**ASSIGNMENT**
Leaving out the pictures, please retype each record exactly.

Stored data:

□ □ □ □

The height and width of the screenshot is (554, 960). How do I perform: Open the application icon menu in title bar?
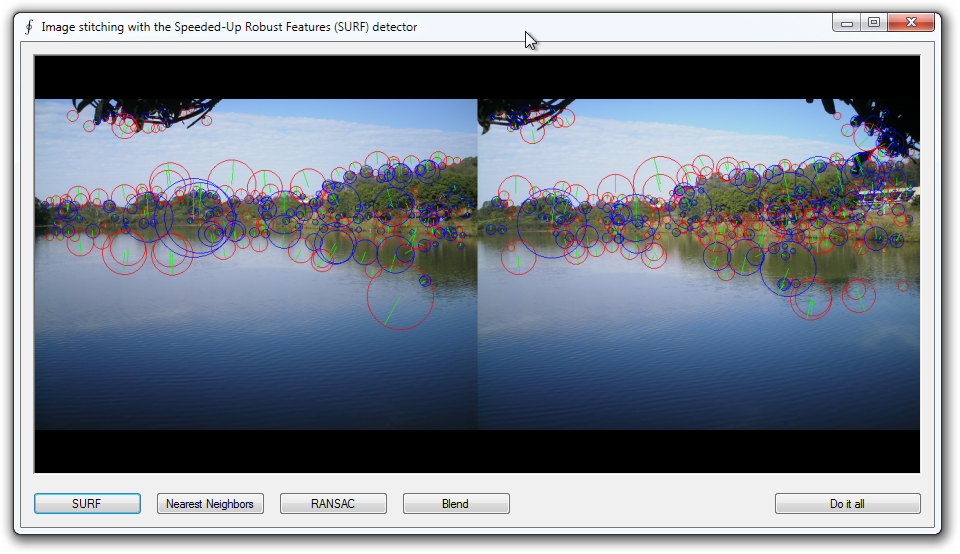tap(29, 27)
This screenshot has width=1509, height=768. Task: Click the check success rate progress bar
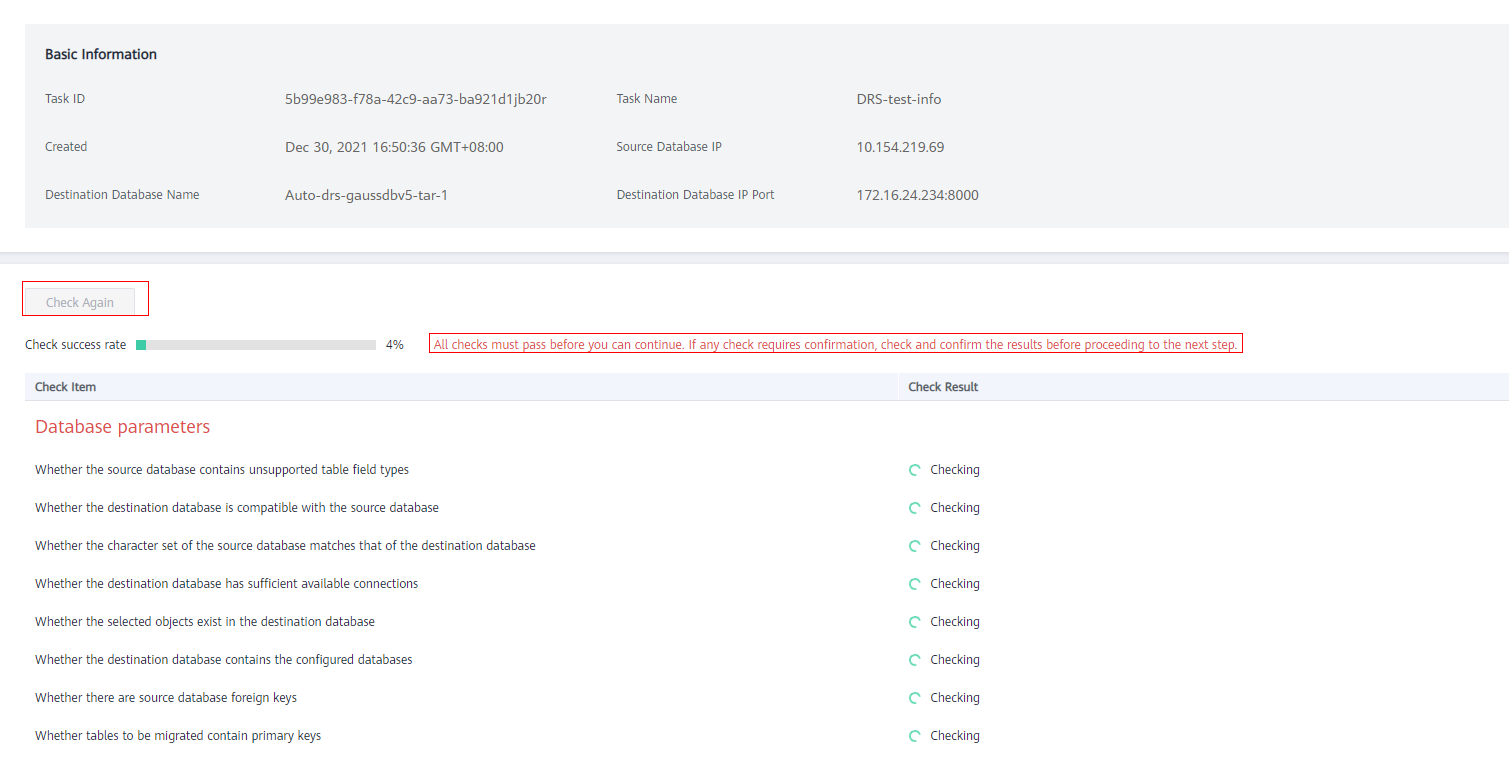(x=256, y=345)
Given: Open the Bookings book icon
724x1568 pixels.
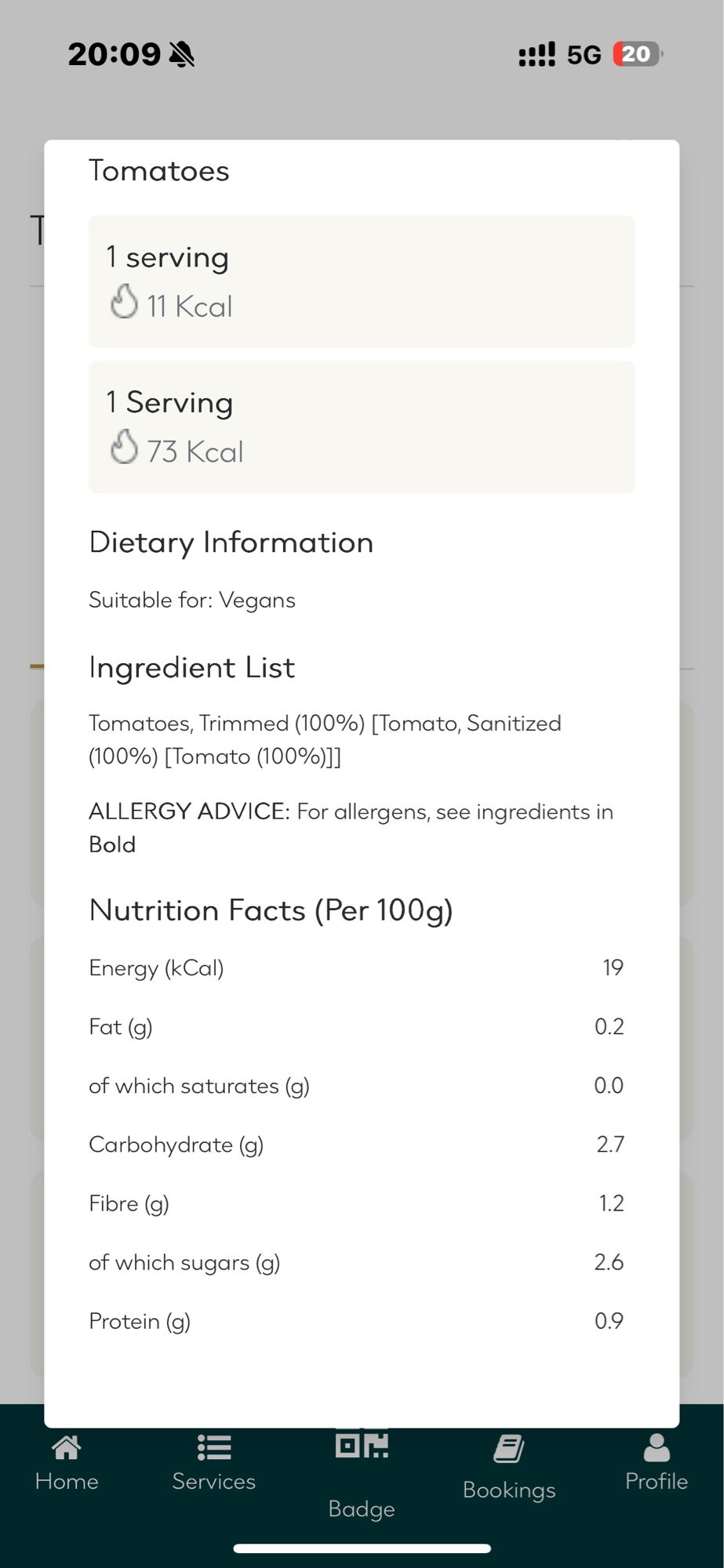Looking at the screenshot, I should (509, 1449).
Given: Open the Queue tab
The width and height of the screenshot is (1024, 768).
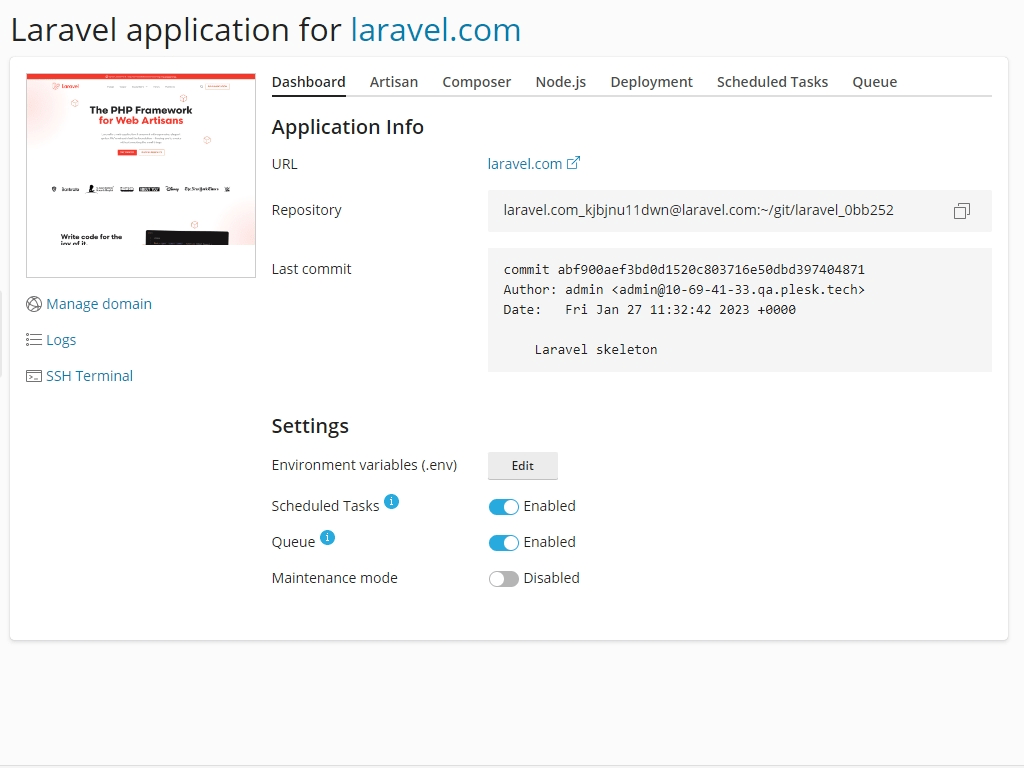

□ □ □ □

**ANSWER**
The height and width of the screenshot is (554, 960). How do I perform: Open the application icon menu in title bar?
tap(29, 27)
This screenshot has width=1509, height=768. Task: Click the check success rate progress bar
(x=256, y=345)
Given: Open the Bookings book icon
724x1568 pixels.
Looking at the screenshot, I should (509, 1449).
Given: Open the Queue tab
The width and height of the screenshot is (1024, 768).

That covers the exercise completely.